Saturday, April 25, 2009

Time for the Big Reveal; My Relationship with Art and Other Dramas

The Marie canvas of which I posted a sneak peek here, left Indiana for sunny California and recipient Kathy Jacobson a few days ago, so hopefully it is safe to post the finished piece now. This was my canvas in Maria Rodarte's "Marie Bits & Baubles Swap." The idea was to use an 8.5" x 11" canvas and create 12 different sections, although it was completely open to interpretation. I used a bit larger canvas and there are 12 sections, although irregular in size.
There's a pocket wherein I stuck a Marie-inspired tag, an artist trading card and some Marie ephemera. I also love the old glass bottle in the lower right corner. I wired it on to make it a vase. The turquoise pin is a brooch I bought a few years ago and seldom wore. There's vintage millinery from an old hat I took apart (the turquoise velvet leaves and buds), a ceramic bird, lace, ribbons and lots of great stuff. It was fun to make!
But that was last weekend's work. This weekend started on Friday when I got some great beads half price at my LBS: Bead Source in Fort Wayne, IN., which has been in business well over 10 years. I went for pink and that's what I got. In fact I had this bracelet in my head, and spent several hours last night making the various dangles, then cutting and wire wrapping them, and then attaching them with jump rings to the bracelet. There are more than 25 different stacked dangles with glass and resin beads, vintage buttons, sterling and other metal bits, crochet beads amd ceramic beads from Earthenwood Studio. I can't decide if I will sell it or keep it, but if I sell, you can always find it in my Etsy shop!
I also stopped by my LSS: Stamping Day and Night in Fort Wayne, to pick up the latest Catch Up magazine from Stamper's Sampler and while I was there sweet Sarah showed me a new old technique which uses alcohol inks and blending solution on glossy paper to make some cool backgrounds. I couldn't wait to try that either, so sometime after midnight I let my tired jewelry-making eyes play around with that. I'll cut these examples up for backgrounds for greeting cards or artist trading cards (ATCs).
At the bookstore I got two exciting books, Journal Bliss by Violette and Painting with Watercolor, Pen and Ink by Claudia Nice. The journaling book is just a RIOT of color, and I couldn't wait to start doodling, so in the wee hours, when I had finally settled into bed- sort of- I started doodling faces in my sketchbook. Can't wait to play with that later today!
Meanwhile, after getting to sleep at 4 a.m., I somehow sprung up at 8:30 (yes, a.m.) to go buy flowers and plants. Although we had sleet, snow and hail in northern Indiana just Tuesday, we have now had two (count 'em, two) days in a row of sunshine and 80F degrees. There's definitely an Indiana (and maybe even a redneck) joke in there somewhere about planting too soon, but I just couldn't stand it another minute. Everything was looking so bare, plain, ugly, drab, blah, you get the picture.

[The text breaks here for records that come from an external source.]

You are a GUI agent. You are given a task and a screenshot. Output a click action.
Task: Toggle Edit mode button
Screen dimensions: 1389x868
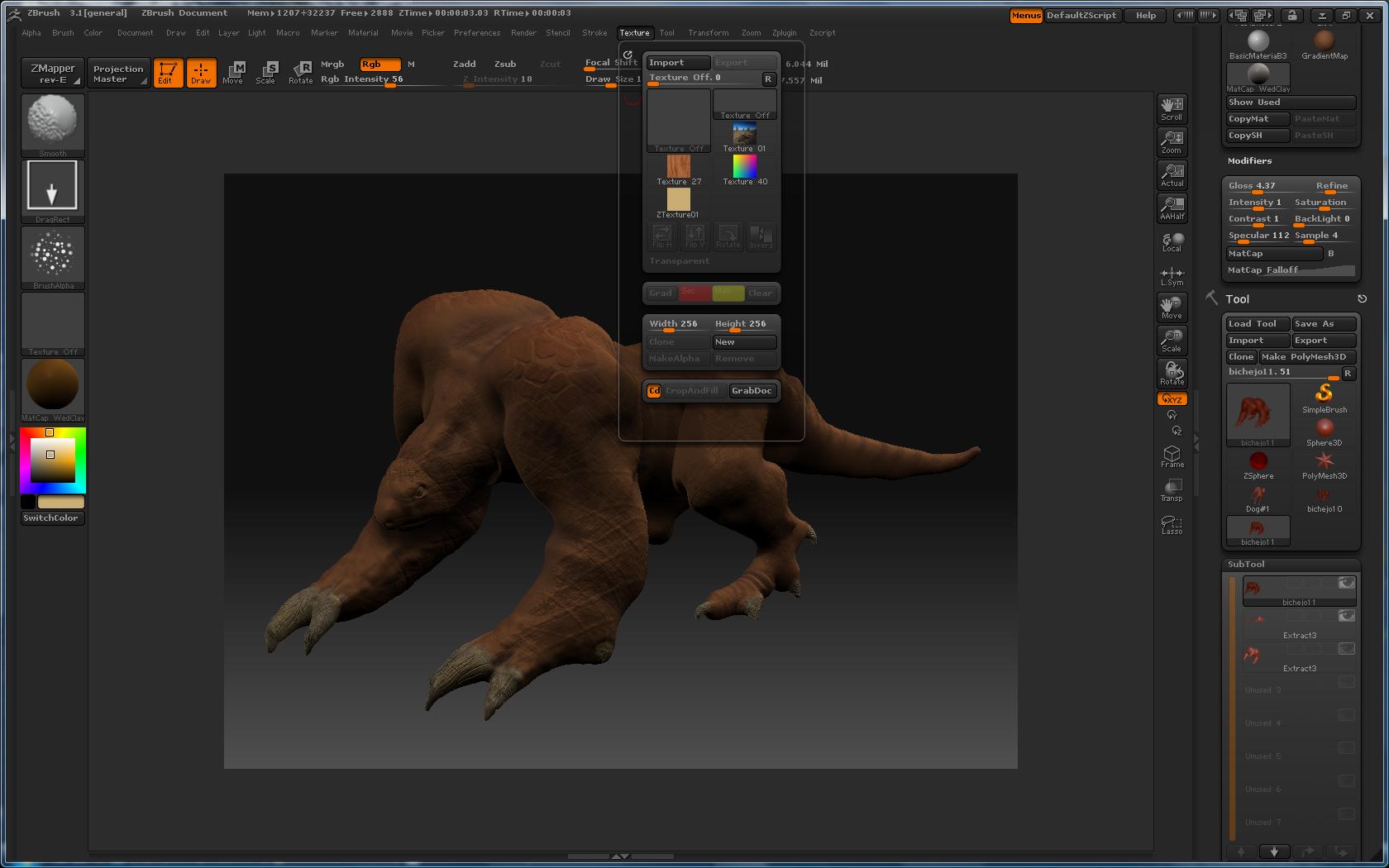(168, 72)
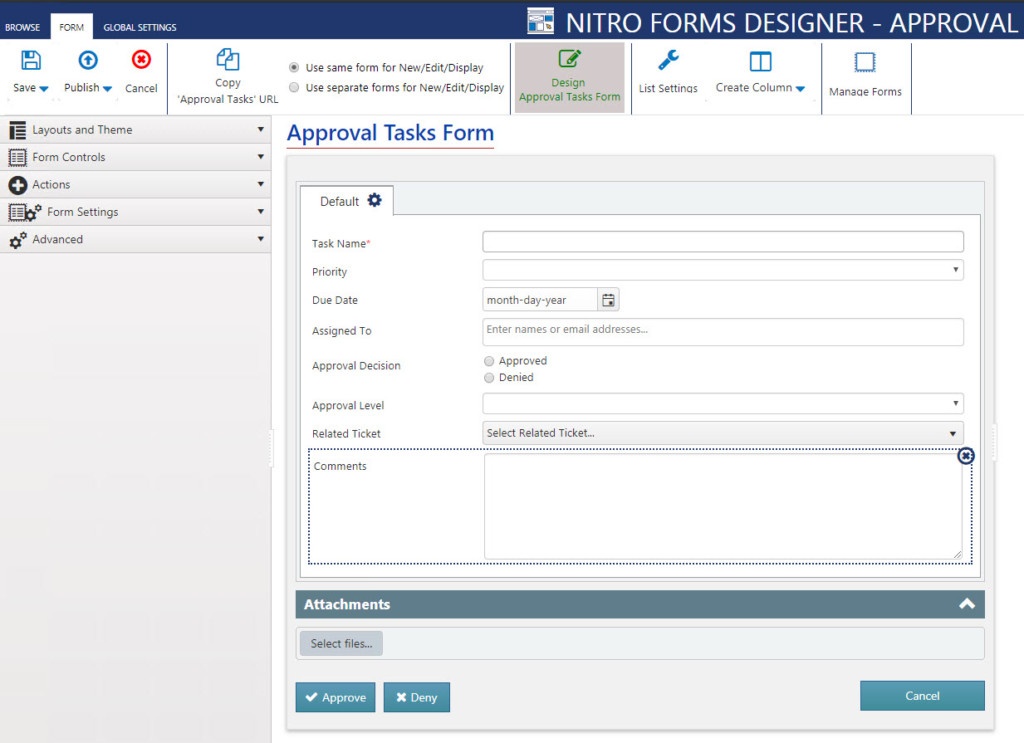Choose the Denied radio option
The image size is (1024, 743).
point(489,377)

So I loaded my little car at Wal-Mart, Lowe's and the local greenhouse and came home with a huge fern, a couple of hanging plants, filler plants, geraniums, pansies, and dirt as well as a dozen solar lights for the landscaping after running into an acquaintance who said the $2.99 lights work like they cost a million bucks. At dark, we'll see. If they do work, I have a feeling I'll be making a return trip. With a graduation open house looming, 'sprucing up' takes on a meaning of astronomical proportions. And since it is only April 25, this won't be the first year I'll probably be dragging plants in and out of the garage each day, to protect them at night.
One of my purchases was a real pineapple plant, with the cutest pineapple ever growing on it! Photos next post-if it doesn't snow. Ack. I feel the gardening muscles coming back to life after half a year and starting to ache already.
So about Art. No, not Art the college algebra instructor who was barely two years older than my flirty 18 and who at 6'5" was extremely more interesting than 'x' and 'y' unless you were talking chromosomes 'back in the day' at Ball State U.
No, not local car collector Art Gakstatter and his wife Cookie, to whom I sold Longaberger baskets for a time. I just got a kick out of saying their names. Of course, my children use 'gak' as a verb to alert me to partially-digested cat deposits about the house.
And no, not Art M., one of my all-time favorite customers from work: the kind of person who makes doing business a pleasure, who enjoys a good chat about families or business, and who shows you he gets that having a life and having a job are two different things.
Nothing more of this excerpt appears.